“Belle”, un conte pop indigeste
Mamoru Hosada a beaucoup de modèles : il est autant capable de chasser sur les terres de Ghibli (Miraï ma petite sœur, simili-Totoro) dont il est parfois considéré comme le meilleur héritier (même si leur tentative de collaboration s’est soldée par un gros différend artistique sur Le Château ambulant, qu’il a failli réaliser), que sur celles de Satoshi Kon dont il se rapproche plus volontiers par son goût des récits cérébraux et de la question du virtuel (Summer Wars).

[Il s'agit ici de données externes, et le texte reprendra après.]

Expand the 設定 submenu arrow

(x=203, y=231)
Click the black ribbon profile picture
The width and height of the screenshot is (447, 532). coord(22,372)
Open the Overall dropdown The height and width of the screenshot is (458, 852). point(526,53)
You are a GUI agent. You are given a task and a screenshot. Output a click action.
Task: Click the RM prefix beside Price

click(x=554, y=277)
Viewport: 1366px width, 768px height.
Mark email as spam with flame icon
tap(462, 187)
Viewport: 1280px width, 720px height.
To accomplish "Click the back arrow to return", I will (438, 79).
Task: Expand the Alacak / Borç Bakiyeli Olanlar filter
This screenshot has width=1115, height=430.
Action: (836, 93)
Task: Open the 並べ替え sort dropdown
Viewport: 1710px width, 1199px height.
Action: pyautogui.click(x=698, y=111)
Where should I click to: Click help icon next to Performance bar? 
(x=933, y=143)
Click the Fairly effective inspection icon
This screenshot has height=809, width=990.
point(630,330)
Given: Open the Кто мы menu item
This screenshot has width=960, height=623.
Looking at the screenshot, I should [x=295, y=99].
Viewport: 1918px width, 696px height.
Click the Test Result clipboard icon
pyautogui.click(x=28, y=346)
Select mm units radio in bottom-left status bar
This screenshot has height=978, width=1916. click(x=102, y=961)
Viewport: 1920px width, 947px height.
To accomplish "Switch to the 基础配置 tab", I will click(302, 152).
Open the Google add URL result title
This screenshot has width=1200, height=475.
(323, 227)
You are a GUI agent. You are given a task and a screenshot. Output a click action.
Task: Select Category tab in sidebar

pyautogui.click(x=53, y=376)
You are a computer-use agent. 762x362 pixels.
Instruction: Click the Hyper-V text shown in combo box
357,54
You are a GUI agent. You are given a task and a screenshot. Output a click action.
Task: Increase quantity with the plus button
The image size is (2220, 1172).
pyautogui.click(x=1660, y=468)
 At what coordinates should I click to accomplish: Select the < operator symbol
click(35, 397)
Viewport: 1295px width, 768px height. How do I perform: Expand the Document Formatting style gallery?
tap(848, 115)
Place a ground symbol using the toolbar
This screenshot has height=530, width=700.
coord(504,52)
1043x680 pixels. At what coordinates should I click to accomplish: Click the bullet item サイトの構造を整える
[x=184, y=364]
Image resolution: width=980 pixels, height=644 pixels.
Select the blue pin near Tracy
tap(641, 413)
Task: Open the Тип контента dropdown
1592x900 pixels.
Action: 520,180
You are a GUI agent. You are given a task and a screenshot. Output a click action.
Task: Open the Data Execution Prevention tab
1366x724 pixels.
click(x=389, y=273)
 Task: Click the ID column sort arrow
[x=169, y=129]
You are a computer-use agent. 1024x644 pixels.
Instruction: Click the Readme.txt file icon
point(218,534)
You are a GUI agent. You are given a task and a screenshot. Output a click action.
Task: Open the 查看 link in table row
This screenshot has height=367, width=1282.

Mais il ne reproduit jamais tout à fait la grâce de l’un, ni les vertiges de l’autre, et c’est particulièrement le cas avec ce film dont on ne peut s’empêcher de penser qu’il vient surtout bassement faire du gringue au public adolescent, en plongeant la tête la première dans tout ce qui pourrait facilement le séduire – à savoir une parabole sur la célébrité en ligne et les réseaux sociaux, soulevée par des leviers tragiques lourdingues (le deuil, les violences intrafamiliales) et trempée dans une bassine de codes visuels et musicaux certainement au goût des zoomers à tendance emo, mais de pas grand monde par ailleurs.
Lourdeur et décadence
Difficile de se sentir réellement concerné par la tambouille pop-dépressive qui en résulte, que ce soit dans ses poussées d’acné onirico-virtuelles (épouvantables concerts dans le métavers à dos de baleine volante) ou dans ce que Hosada semble vouloir nous présenter comme de grands moments de drame contemporain (un personnage de père violent d’une subtilité pachydermique).
On se contente de regarder de loin et avec un peu de terreur quel genre de double fantasme pervers le film vend à son public : un mélange complaisant de célébrité quasi-religieuse et d’infinie détresse, de suprématie et d’auto-apitoiement. Trop vieux pour ces conneries.